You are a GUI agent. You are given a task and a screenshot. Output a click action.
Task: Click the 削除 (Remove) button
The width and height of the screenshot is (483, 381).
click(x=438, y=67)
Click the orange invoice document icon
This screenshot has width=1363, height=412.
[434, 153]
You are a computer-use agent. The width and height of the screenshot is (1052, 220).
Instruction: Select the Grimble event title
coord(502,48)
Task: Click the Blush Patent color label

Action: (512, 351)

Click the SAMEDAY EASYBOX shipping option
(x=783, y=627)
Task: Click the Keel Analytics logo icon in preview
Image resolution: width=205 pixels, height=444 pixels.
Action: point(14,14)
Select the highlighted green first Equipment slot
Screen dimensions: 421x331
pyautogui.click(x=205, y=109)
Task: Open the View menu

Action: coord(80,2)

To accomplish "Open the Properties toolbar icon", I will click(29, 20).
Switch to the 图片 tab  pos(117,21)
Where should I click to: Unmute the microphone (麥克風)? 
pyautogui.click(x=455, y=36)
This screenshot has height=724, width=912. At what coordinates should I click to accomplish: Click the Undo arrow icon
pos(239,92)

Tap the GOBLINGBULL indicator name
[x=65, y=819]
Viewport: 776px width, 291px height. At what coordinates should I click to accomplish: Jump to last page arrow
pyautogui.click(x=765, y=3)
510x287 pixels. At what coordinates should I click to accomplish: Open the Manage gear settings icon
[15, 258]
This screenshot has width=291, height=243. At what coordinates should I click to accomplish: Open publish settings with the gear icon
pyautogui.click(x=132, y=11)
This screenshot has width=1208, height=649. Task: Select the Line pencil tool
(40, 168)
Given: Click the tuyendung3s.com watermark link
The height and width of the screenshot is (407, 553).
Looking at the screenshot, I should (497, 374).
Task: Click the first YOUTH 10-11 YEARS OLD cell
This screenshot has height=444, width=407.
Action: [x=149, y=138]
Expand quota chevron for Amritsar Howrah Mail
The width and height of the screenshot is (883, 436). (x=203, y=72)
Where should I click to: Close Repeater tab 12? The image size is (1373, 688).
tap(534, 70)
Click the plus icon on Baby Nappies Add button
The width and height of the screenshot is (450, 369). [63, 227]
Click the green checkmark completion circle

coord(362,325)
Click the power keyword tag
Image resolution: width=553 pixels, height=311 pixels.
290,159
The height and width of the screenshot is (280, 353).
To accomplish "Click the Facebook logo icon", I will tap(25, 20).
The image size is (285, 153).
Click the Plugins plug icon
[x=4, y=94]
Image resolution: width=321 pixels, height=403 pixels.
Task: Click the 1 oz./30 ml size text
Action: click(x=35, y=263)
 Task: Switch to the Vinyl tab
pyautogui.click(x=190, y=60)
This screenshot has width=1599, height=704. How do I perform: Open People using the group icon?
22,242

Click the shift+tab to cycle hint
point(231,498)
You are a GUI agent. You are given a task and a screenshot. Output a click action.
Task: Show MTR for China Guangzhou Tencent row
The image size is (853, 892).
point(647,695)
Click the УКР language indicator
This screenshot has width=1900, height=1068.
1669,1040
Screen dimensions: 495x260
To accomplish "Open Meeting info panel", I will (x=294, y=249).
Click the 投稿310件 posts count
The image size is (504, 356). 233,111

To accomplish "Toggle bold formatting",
+===+
> **What is expected**: Where a line in the records above includes the string "will", show it.

> **Output of the exercise**:
To accomplish "Open the Properties toolbar icon", I will click(29, 20).
To accomplish "Click the Facebook logo icon", I will tap(25, 20).
To accomplish "Open Meeting info panel", I will (x=294, y=249).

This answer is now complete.